'That's not reality': Lexington lawmaker files bills she says would roll back laws based on unrealistic views of pregnancy
A Lexington lawmaker is leading the push to repeal Kentucky's abortion restrictions, filing a trio of bills that would also target other issues surrounding maternal health and privacy.
Rep. Lindsey Burke told her own deeply personal story about pregnancy, loss, and seeking care that was unavailable in Kentucky to a bank of cameras Wednesday afternoon. hoping to get one message across: pregnancy is often a complicated process that can't be legislated in simple ways.

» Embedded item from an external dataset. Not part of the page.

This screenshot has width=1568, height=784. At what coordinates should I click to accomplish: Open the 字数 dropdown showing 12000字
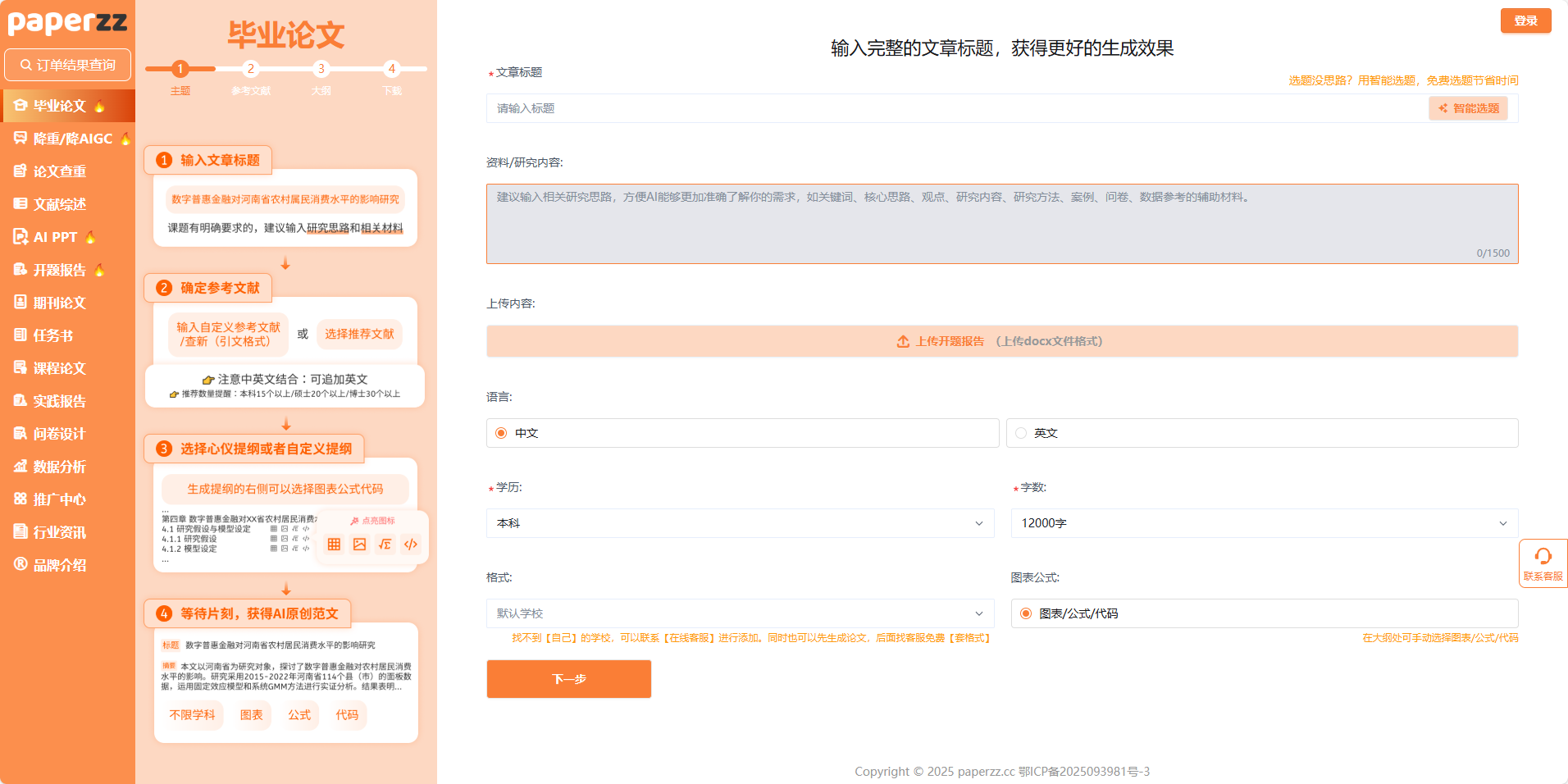[1264, 523]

"I too want to be a parent. I love children. I want to see families grow, but I understand — because of the life that I've lived — that it's actually very complicated," Burke said. "It's not always a straight forward 'Yay, we have a happy, positive pregnancy test, nine months, oh, I got a little sick to my stomach, and now we have baby.' That's not reality."
The Democrat from Fayette County is filing one bill that aims to return the state's reproductive health laws to what they were in 2015. A second bill would require an existing health program to add information about maternal and postpartum depression.
The third, House Bill 429, named the Shield Bill, provides protections for private medical information and providers for patients who access care out of state.
"It's not fair that someone should be forced into a horrible situation, make an impossible decision, and then have to live with the fear of being criminalized, attacked, doxed, whatever for the rest of their lives," Burke said. "So we need protections for people who seek care out-of-state and the Shield Bill is how we can protect other Kentuckians."
The Lexington legislator said the bill comes in the wake of former Republican Attorney General Daniel Cameron's opposition to a federal privacy rule that would block state officials from accessing medical information on reproductive healthcare obtained out-of-state.
Cameron had argued the rule would interfere with the ability of state officials to "obtain evidence of potential violations of state laws."
Burke acknowledged there's little appetite in the GOP-led legislature for reversing course on the state's slate of anti-abortion laws, but she said she foresees a time when the effects of the restrictions will create a push for action in the General Assembly.